Given such a situation it’s is pretty safe to predict that Cooch Behar seat will go the way of AITC irrespective of Scenario 1(all 4 parties contesting separately) or Scenario 2 (INC + Left alliance)/ Scenario 3 (INC + AITC alliance)
Raiganj Lok Sabha seat based in Uttar Dinajpur was once the stronghold of INC stalwart Late Priya Ranjan Dashmunsi. Like Murshidabad and Malda this is a minority dominated district which shares an international border with Bangladesh and state border with Bihar. In 2014 Left front candidate Md. Salim won this seat by a wafer thin majority (1356 votes to be precise) against INC candidate Deepa Dashmunsi (wife of L/O Priya Ranjan Dashmunsi) (Refer table 13 for Lok Sabha figures)
Table13– Vote share for respective parties in 2014 Lok Sabha Elections
Post 2014 AITC reworked on their organization and in 2016 Assembly elections they had 32.1% vote share in this Lok Sabha seat (if all 7 assembly segments for this Lok Sabha are aggregated). This is further witnessed when panchayat election results came out with AITC sweeping seats across the 3-tier system (Refer table 14 for Panchayat figures)

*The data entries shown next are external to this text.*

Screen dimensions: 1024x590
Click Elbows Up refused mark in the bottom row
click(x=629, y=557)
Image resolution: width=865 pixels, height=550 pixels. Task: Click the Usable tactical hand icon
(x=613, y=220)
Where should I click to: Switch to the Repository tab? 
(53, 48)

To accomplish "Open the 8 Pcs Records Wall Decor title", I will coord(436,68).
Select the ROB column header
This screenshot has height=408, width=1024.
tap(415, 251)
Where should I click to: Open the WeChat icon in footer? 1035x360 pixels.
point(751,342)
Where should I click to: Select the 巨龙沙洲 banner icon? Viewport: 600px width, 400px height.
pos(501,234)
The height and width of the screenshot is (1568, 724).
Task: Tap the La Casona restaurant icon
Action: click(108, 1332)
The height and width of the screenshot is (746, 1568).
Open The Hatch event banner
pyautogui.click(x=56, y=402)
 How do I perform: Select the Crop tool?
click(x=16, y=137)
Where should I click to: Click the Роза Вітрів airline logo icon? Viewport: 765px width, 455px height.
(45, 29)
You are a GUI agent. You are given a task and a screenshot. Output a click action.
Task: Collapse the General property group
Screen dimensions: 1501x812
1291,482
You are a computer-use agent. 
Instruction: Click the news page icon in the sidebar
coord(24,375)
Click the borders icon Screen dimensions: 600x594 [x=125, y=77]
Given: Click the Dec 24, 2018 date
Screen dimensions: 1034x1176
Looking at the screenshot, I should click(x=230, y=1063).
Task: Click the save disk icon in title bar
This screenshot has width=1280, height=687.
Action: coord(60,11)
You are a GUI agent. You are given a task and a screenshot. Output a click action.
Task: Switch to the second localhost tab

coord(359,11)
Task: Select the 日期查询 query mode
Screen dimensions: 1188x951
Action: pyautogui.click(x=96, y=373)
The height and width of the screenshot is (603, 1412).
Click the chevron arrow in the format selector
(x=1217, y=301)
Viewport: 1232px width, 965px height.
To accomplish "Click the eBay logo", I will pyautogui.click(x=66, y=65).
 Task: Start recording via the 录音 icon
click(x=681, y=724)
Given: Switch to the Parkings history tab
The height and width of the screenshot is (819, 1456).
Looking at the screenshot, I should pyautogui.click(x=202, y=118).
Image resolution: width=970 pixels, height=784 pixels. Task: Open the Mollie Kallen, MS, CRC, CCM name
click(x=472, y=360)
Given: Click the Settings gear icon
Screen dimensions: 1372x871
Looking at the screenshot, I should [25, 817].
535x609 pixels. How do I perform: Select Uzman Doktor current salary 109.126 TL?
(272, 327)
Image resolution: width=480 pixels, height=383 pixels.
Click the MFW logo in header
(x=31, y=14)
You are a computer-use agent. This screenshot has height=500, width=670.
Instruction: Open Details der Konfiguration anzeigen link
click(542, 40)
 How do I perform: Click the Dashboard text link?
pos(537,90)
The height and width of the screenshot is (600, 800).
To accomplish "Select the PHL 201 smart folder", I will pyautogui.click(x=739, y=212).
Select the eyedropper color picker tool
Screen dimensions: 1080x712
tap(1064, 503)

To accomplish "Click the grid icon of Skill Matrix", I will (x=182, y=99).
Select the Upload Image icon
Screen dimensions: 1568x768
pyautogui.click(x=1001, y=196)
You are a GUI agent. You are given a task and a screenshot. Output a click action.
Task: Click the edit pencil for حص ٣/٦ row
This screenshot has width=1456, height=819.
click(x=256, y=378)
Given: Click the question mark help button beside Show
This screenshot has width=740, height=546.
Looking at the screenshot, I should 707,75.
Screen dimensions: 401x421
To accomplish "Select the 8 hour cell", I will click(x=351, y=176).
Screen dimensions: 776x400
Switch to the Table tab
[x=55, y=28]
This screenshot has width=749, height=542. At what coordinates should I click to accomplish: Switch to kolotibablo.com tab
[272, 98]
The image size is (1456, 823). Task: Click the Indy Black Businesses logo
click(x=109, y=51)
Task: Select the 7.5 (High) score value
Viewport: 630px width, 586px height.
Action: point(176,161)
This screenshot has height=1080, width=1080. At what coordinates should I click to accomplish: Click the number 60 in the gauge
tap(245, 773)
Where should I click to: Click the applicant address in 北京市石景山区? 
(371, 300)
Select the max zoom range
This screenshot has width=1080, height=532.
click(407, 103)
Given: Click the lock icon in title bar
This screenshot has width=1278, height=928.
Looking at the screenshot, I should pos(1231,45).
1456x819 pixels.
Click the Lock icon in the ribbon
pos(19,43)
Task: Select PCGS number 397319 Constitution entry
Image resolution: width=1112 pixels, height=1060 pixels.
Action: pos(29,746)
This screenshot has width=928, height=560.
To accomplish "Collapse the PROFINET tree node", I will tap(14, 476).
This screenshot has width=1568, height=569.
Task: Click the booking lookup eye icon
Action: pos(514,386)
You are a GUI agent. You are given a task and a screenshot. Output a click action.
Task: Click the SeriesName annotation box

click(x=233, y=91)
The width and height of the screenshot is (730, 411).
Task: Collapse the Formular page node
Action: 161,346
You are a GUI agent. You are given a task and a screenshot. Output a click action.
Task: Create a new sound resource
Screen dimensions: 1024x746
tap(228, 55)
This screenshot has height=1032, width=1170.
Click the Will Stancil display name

Table14 –Party wise results in 2018 Panchayat Elections for Uttar Dinajpur
But post panchayat elections certain ground level developments have taken place – Ex AITC minister Abdul Karim Chowdhury representing Islampur who left the party after 2016 assembly defeat to INC K. L. Agarwal (who has now jumped ship to AITC) has floated his own outfit and is likely to contest as independent supported by BJP.
Around September 2018 Daribhit school incident happened where 2 school children died due to alleged police firing and BJP has been trying to use this incident to drive anti government sentiment around this region (https://indianexpress.com/article/cities/kolkata/west-bengal-students-clash-with-police-north-dinajpur-school-5367166/). Now with the Muslim vote liable to split in 4 directions – AITC, Left, INC and for Abdul Chowdhury followed with the possible consolidation of Hindu votes behind BJP equations will change big time; if Scenario 1 (all 4 parties contest separately) plays out then we can witness tough fight between – AITC vs. INC vs. Left vs. BJP with slight edge to AITC
However in case of Scenario 2 (INC + Left alliance) or Scenario 3 (INC+ AITC alliance) Congress will win this seat.
Some recent developments have taken place where AITC has suspended 2 MP from their party – Soumitra Khaa from Bishnupur who has gone ahead and joined BJP and Anupam Hazra from Bolpur. Now these MP are in no way mass leaders and their movement away from AITC is unlikely to harm them since the victory they had in 2014 was primarily due to the organizational strength.